§ Prompt: Pictures excluded, return every entry exactly, please.

Dataset entries:

== Segment start ==

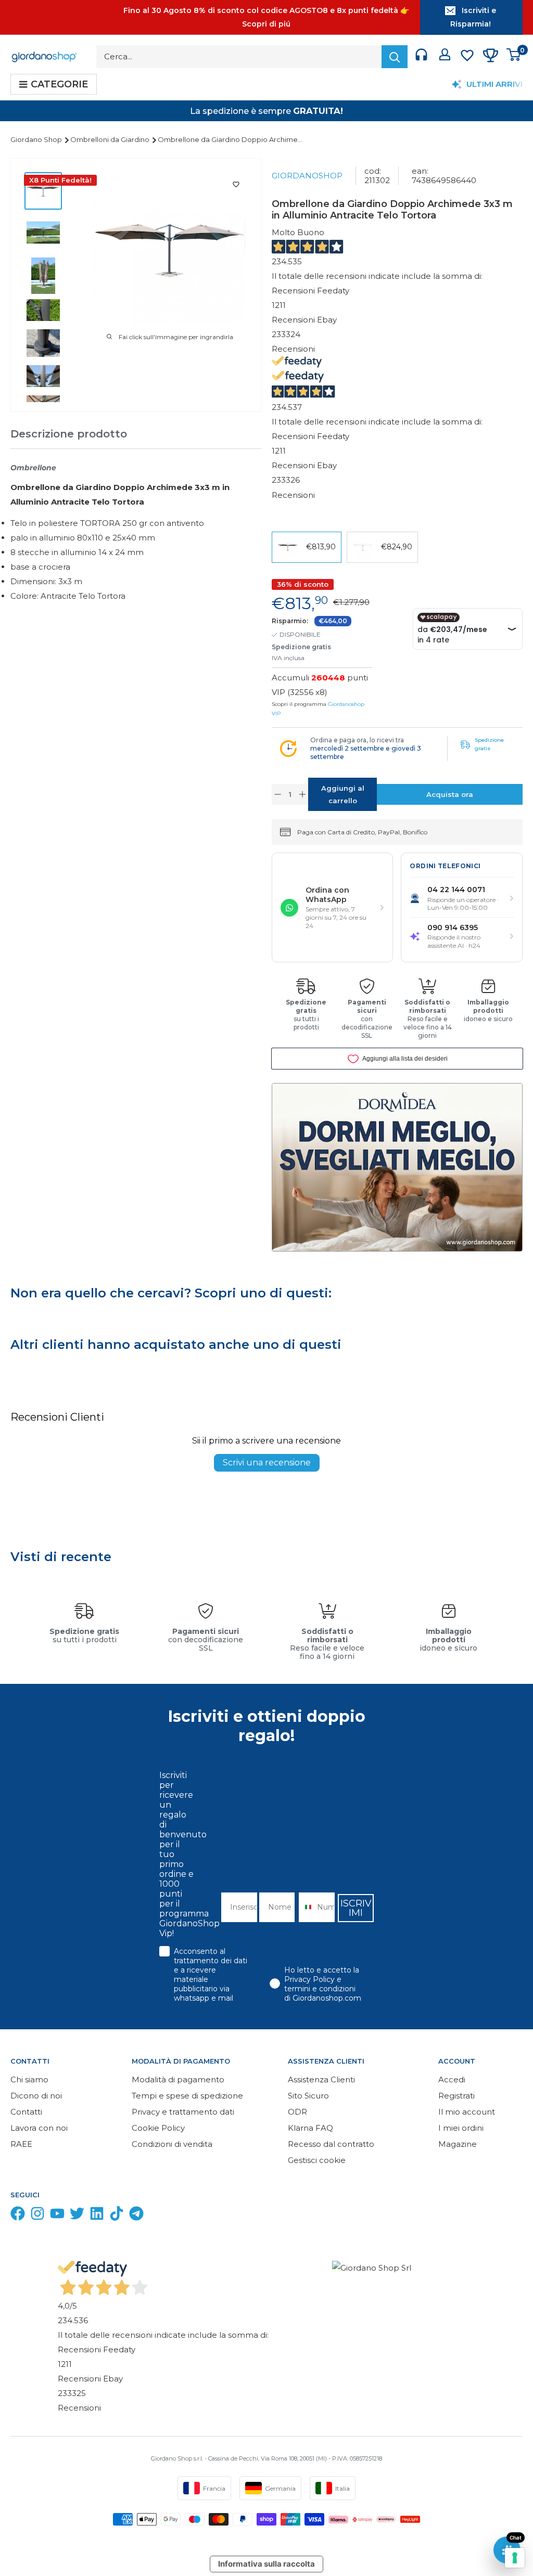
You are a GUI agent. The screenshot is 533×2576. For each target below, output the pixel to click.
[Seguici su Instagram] (37, 2215)
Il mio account (466, 2112)
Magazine (457, 2144)
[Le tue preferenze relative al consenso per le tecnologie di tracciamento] (515, 2558)
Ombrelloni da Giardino (110, 139)
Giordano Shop (37, 139)
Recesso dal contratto (331, 2144)
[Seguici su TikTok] (116, 2215)
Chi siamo (29, 2079)
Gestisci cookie (317, 2160)
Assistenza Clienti (321, 2079)
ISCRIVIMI (356, 1908)
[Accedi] (444, 56)
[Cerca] (395, 56)
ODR (297, 2112)
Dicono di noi (36, 2096)
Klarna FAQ (310, 2128)
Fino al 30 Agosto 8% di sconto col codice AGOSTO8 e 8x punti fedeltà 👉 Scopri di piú (266, 17)
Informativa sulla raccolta (266, 2564)
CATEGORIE (59, 84)
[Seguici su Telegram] (136, 2215)
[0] (514, 57)
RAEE (21, 2144)
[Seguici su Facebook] (17, 2215)
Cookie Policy (158, 2128)
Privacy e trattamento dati (183, 2112)
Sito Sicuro (308, 2096)
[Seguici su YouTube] (57, 2215)
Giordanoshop (307, 176)
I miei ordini (461, 2128)
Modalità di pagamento (178, 2079)
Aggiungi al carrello (342, 794)
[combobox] (305, 1907)
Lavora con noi (39, 2128)
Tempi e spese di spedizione (187, 2096)
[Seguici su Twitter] (77, 2215)
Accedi (451, 2079)
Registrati (456, 2096)
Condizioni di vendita (172, 2144)
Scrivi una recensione (267, 1462)
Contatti (26, 2112)
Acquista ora (449, 794)
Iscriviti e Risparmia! (473, 17)
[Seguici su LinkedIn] (97, 2215)
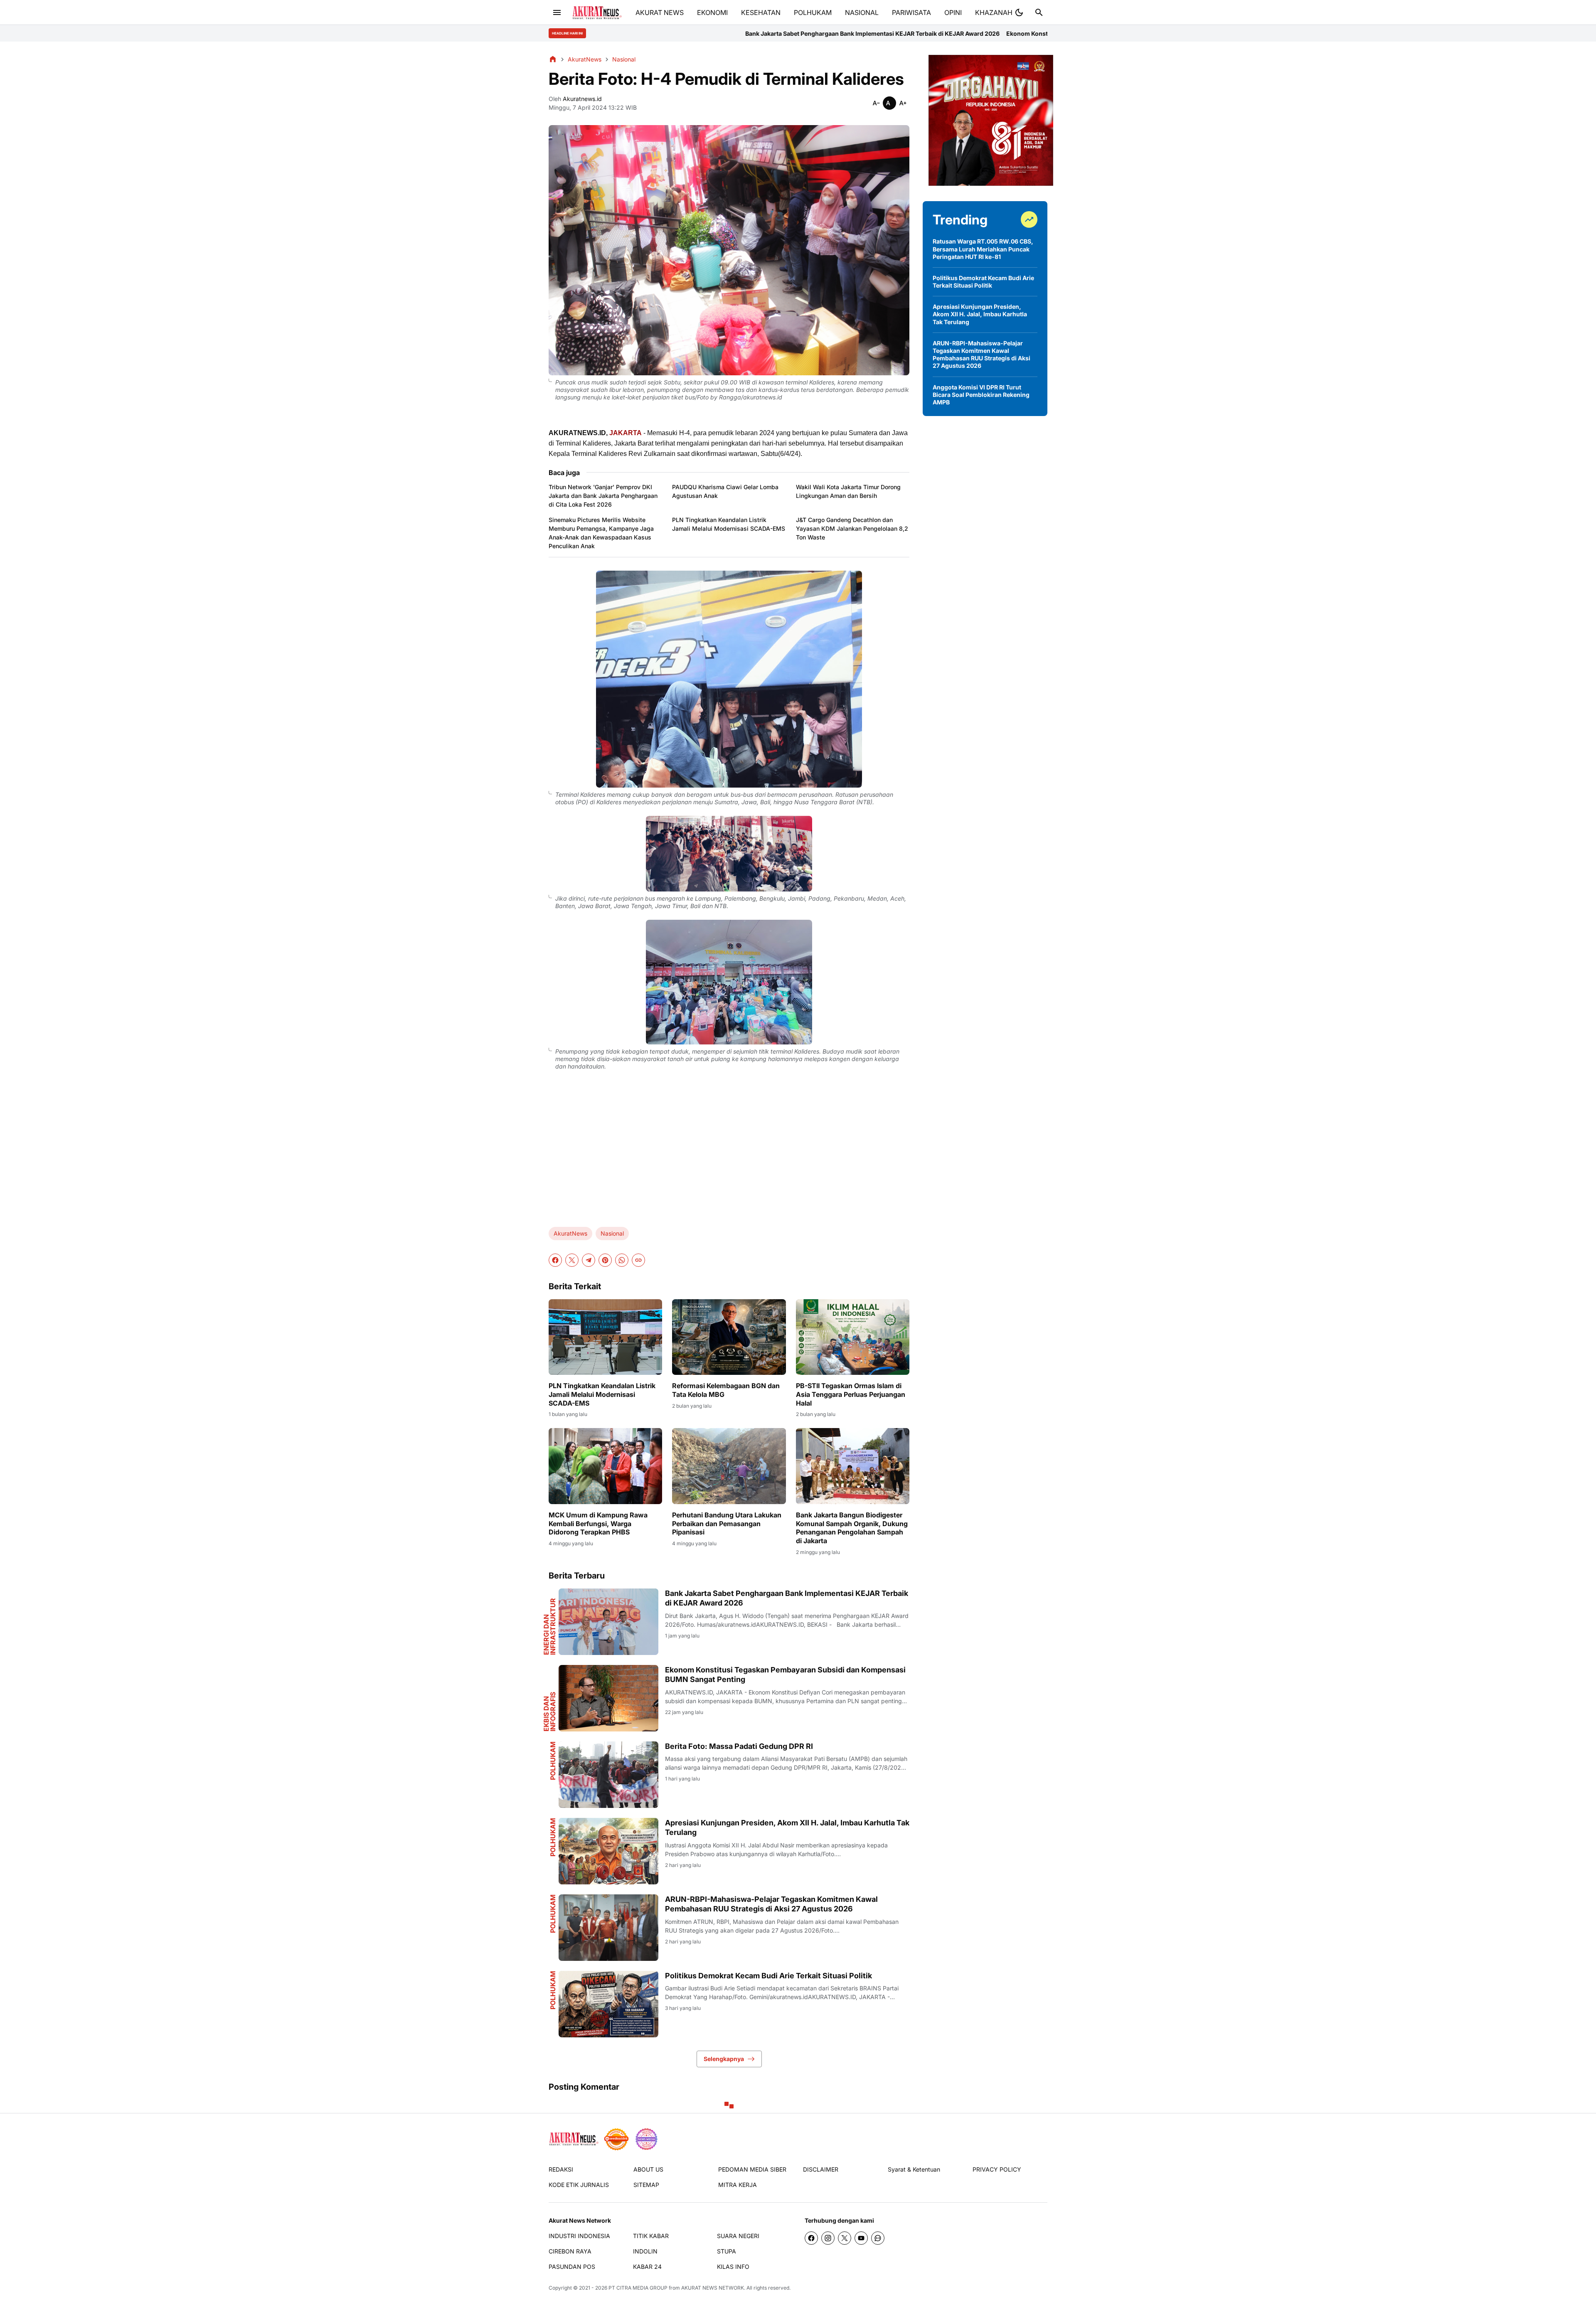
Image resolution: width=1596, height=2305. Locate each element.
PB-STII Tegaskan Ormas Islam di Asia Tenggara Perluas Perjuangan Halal (850, 1394)
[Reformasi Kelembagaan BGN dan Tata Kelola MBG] (729, 1337)
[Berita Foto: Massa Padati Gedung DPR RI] (608, 1774)
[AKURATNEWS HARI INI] (597, 13)
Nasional (612, 1233)
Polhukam (552, 1760)
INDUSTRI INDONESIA (579, 2235)
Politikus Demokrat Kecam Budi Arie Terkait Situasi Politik (768, 1975)
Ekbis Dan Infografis (549, 1711)
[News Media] (646, 2139)
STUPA (726, 2251)
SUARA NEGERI (738, 2235)
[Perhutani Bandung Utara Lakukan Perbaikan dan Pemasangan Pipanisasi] (729, 1466)
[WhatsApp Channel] (877, 2238)
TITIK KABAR (651, 2235)
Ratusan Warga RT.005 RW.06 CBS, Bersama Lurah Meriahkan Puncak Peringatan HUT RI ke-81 (983, 249)
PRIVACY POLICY (997, 2169)
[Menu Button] (557, 12)
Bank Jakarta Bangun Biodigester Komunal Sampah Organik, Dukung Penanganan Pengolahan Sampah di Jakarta (852, 1528)
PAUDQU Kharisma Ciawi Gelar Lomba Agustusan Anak (725, 491)
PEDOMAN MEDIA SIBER (752, 2169)
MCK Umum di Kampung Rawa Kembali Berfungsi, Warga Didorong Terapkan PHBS (598, 1524)
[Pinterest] (605, 1260)
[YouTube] (861, 2238)
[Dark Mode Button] (1019, 12)
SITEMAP (646, 2184)
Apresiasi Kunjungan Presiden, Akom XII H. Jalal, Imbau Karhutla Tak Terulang (787, 1827)
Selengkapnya (724, 2058)
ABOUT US (648, 2169)
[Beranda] (553, 59)
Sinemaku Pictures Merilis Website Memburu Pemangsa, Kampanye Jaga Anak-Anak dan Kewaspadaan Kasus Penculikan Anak (601, 532)
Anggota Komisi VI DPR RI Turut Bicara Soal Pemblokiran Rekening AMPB (981, 395)
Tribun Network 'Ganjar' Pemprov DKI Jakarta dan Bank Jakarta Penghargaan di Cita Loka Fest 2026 (603, 495)
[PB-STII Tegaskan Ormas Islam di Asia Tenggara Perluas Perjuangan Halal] (852, 1337)
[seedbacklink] (616, 2139)
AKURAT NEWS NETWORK (712, 2288)
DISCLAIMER (820, 2169)
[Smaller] (876, 103)
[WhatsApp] (621, 1260)
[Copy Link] (638, 1260)
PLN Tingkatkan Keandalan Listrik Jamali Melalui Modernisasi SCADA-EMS (728, 524)
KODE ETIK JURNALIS (579, 2184)
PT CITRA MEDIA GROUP (637, 2288)
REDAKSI (561, 2169)
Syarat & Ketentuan (914, 2169)
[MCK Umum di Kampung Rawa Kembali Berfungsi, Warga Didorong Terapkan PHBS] (605, 1466)
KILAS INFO (733, 2266)
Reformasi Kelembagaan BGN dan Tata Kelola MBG (726, 1390)
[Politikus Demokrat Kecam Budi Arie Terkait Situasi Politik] (608, 2004)
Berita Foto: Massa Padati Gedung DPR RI (1035, 33)
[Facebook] (555, 1260)
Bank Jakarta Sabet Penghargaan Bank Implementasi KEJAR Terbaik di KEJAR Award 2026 (786, 1598)
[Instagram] (828, 2238)
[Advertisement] (729, 1155)
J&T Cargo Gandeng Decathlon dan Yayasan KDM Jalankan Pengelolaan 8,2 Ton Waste (852, 528)
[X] (572, 1260)
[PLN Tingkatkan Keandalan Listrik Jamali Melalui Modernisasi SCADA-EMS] (605, 1337)
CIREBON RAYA (570, 2251)
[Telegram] (588, 1260)
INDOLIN (645, 2251)
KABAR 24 (647, 2266)
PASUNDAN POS (572, 2266)
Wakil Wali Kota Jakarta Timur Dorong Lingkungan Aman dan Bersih (848, 491)
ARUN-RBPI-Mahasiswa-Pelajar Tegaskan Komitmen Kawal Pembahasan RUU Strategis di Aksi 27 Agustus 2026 (771, 1904)
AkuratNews (570, 1233)
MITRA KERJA (737, 2184)
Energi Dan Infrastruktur (549, 1626)
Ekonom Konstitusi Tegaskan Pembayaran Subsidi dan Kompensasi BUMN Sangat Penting (843, 33)
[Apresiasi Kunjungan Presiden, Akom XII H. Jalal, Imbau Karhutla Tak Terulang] (608, 1851)
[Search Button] (1039, 12)
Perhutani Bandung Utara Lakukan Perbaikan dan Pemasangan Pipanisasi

== Segment end ==

§ The answer:
You are a GUI agent. The screenshot is 533×2576. For each target below, output the pixel to click.
[Seguici su Instagram] (37, 2215)
Il mio account (466, 2112)
Magazine (457, 2144)
[Le tue preferenze relative al consenso per le tecnologie di tracciamento] (515, 2558)
Ombrelloni da Giardino (110, 139)
Giordano Shop (37, 139)
Recesso dal contratto (331, 2144)
[Seguici su TikTok] (116, 2215)
Chi siamo (29, 2079)
Gestisci cookie (317, 2160)
Assistenza Clienti (321, 2079)
ISCRIVIMI (356, 1908)
[Accedi] (444, 56)
[Cerca] (395, 56)
ODR (297, 2112)
Dicono di noi (36, 2096)
Klarna FAQ (310, 2128)
Fino al 30 Agosto 8% di sconto col codice AGOSTO8 e 8x punti fedeltà 👉 Scopri di piú (266, 17)
Informativa sulla raccolta (266, 2564)
CATEGORIE (59, 84)
[Seguici su Telegram] (136, 2215)
[0] (514, 57)
RAEE (21, 2144)
[Seguici su Facebook] (17, 2215)
Cookie Policy (158, 2128)
Privacy e trattamento dati (183, 2112)
Sito Sicuro (308, 2096)
[Seguici su YouTube] (57, 2215)
Giordanoshop (307, 176)
I miei ordini (461, 2128)
Modalità di pagamento (178, 2079)
Aggiungi al carrello (342, 794)
[combobox] (305, 1907)
Lavora con noi (39, 2128)
Tempi e spese di spedizione (187, 2096)
[Seguici su Twitter] (77, 2215)
Accedi (451, 2079)
Registrati (456, 2096)
Condizioni di vendita (172, 2144)
Scrivi una recensione (267, 1462)
Contatti (26, 2112)
Acquista ora (449, 794)
Iscriviti e Risparmia! (473, 17)
[Seguici su LinkedIn] (97, 2215)
Image resolution: width=1596, height=2305. Locate each element.
PB-STII Tegaskan Ormas Islam di Asia Tenggara Perluas Perjuangan Halal (850, 1394)
[Reformasi Kelembagaan BGN dan Tata Kelola MBG] (729, 1337)
[Berita Foto: Massa Padati Gedung DPR RI] (608, 1774)
[AKURATNEWS HARI INI] (597, 13)
Nasional (612, 1233)
Polhukam (552, 1760)
INDUSTRI INDONESIA (579, 2235)
Politikus Demokrat Kecam Budi Arie Terkait Situasi Politik (768, 1975)
Ekbis Dan Infografis (549, 1711)
[News Media] (646, 2139)
STUPA (726, 2251)
SUARA NEGERI (738, 2235)
[Perhutani Bandung Utara Lakukan Perbaikan dan Pemasangan Pipanisasi] (729, 1466)
[WhatsApp Channel] (877, 2238)
TITIK KABAR (651, 2235)
Ratusan Warga RT.005 RW.06 CBS, Bersama Lurah Meriahkan Puncak Peringatan HUT RI ke-81 (983, 249)
PRIVACY POLICY (997, 2169)
[Menu Button] (557, 12)
Bank Jakarta Bangun Biodigester Komunal Sampah Organik, Dukung Penanganan Pengolahan Sampah di Jakarta (852, 1528)
PAUDQU Kharisma Ciawi Gelar Lomba Agustusan Anak (725, 491)
PEDOMAN MEDIA SIBER (752, 2169)
MCK Umum di Kampung Rawa Kembali Berfungsi, Warga Didorong Terapkan PHBS (598, 1524)
[Pinterest] (605, 1260)
[YouTube] (861, 2238)
[Dark Mode Button] (1019, 12)
SITEMAP (646, 2184)
Apresiasi Kunjungan Presiden, Akom XII H. Jalal, Imbau Karhutla Tak Terulang (787, 1827)
Selengkapnya (724, 2058)
ABOUT US (648, 2169)
[Beranda] (553, 59)
Sinemaku Pictures Merilis Website Memburu Pemangsa, Kampanye Jaga Anak-Anak dan Kewaspadaan Kasus Penculikan Anak (601, 532)
Anggota Komisi VI DPR RI Turut Bicara Soal Pemblokiran Rekening AMPB (981, 395)
Tribun Network 'Ganjar' Pemprov DKI Jakarta dan Bank Jakarta Penghargaan di Cita Loka Fest 2026 (603, 495)
[PB-STII Tegaskan Ormas Islam di Asia Tenggara Perluas Perjuangan Halal] (852, 1337)
[seedbacklink] (616, 2139)
AKURAT NEWS NETWORK (712, 2288)
DISCLAIMER (820, 2169)
[Smaller] (876, 103)
[WhatsApp] (621, 1260)
[Copy Link] (638, 1260)
PLN Tingkatkan Keandalan Listrik Jamali Melalui Modernisasi SCADA-EMS (728, 524)
KODE ETIK JURNALIS (579, 2184)
PT CITRA MEDIA GROUP (637, 2288)
REDAKSI (561, 2169)
Syarat & Ketentuan (914, 2169)
[MCK Umum di Kampung Rawa Kembali Berfungsi, Warga Didorong Terapkan PHBS] (605, 1466)
KILAS INFO (733, 2266)
Reformasi Kelembagaan BGN dan Tata Kelola MBG (726, 1390)
[Politikus Demokrat Kecam Budi Arie Terkait Situasi Politik] (608, 2004)
Berita Foto: Massa Padati Gedung DPR RI (1035, 33)
[Facebook] (555, 1260)
Bank Jakarta Sabet Penghargaan Bank Implementasi KEJAR Terbaik di KEJAR Award 2026 (786, 1598)
[Instagram] (828, 2238)
[Advertisement] (729, 1155)
J&T Cargo Gandeng Decathlon dan Yayasan KDM Jalankan Pengelolaan 8,2 Ton Waste (852, 528)
[X] (572, 1260)
[PLN Tingkatkan Keandalan Listrik Jamali Melalui Modernisasi SCADA-EMS] (605, 1337)
CIREBON RAYA (570, 2251)
[Telegram] (588, 1260)
INDOLIN (645, 2251)
KABAR 24 (647, 2266)
PASUNDAN POS (572, 2266)
Wakil Wali Kota Jakarta Timur Dorong Lingkungan Aman dan Bersih (848, 491)
ARUN-RBPI-Mahasiswa-Pelajar Tegaskan Komitmen Kawal Pembahasan RUU Strategis di Aksi 27 Agustus 2026 (771, 1904)
AkuratNews (570, 1233)
MITRA KERJA (737, 2184)
Energi Dan Infrastruktur (549, 1626)
Ekonom Konstitusi Tegaskan Pembayaran Subsidi dan Kompensasi BUMN Sangat Penting (843, 33)
[Apresiasi Kunjungan Presiden, Akom XII H. Jalal, Imbau Karhutla Tak Terulang] (608, 1851)
[Search Button] (1039, 12)
Perhutani Bandung Utara Lakukan Perbaikan dan Pemasangan Pipanisasi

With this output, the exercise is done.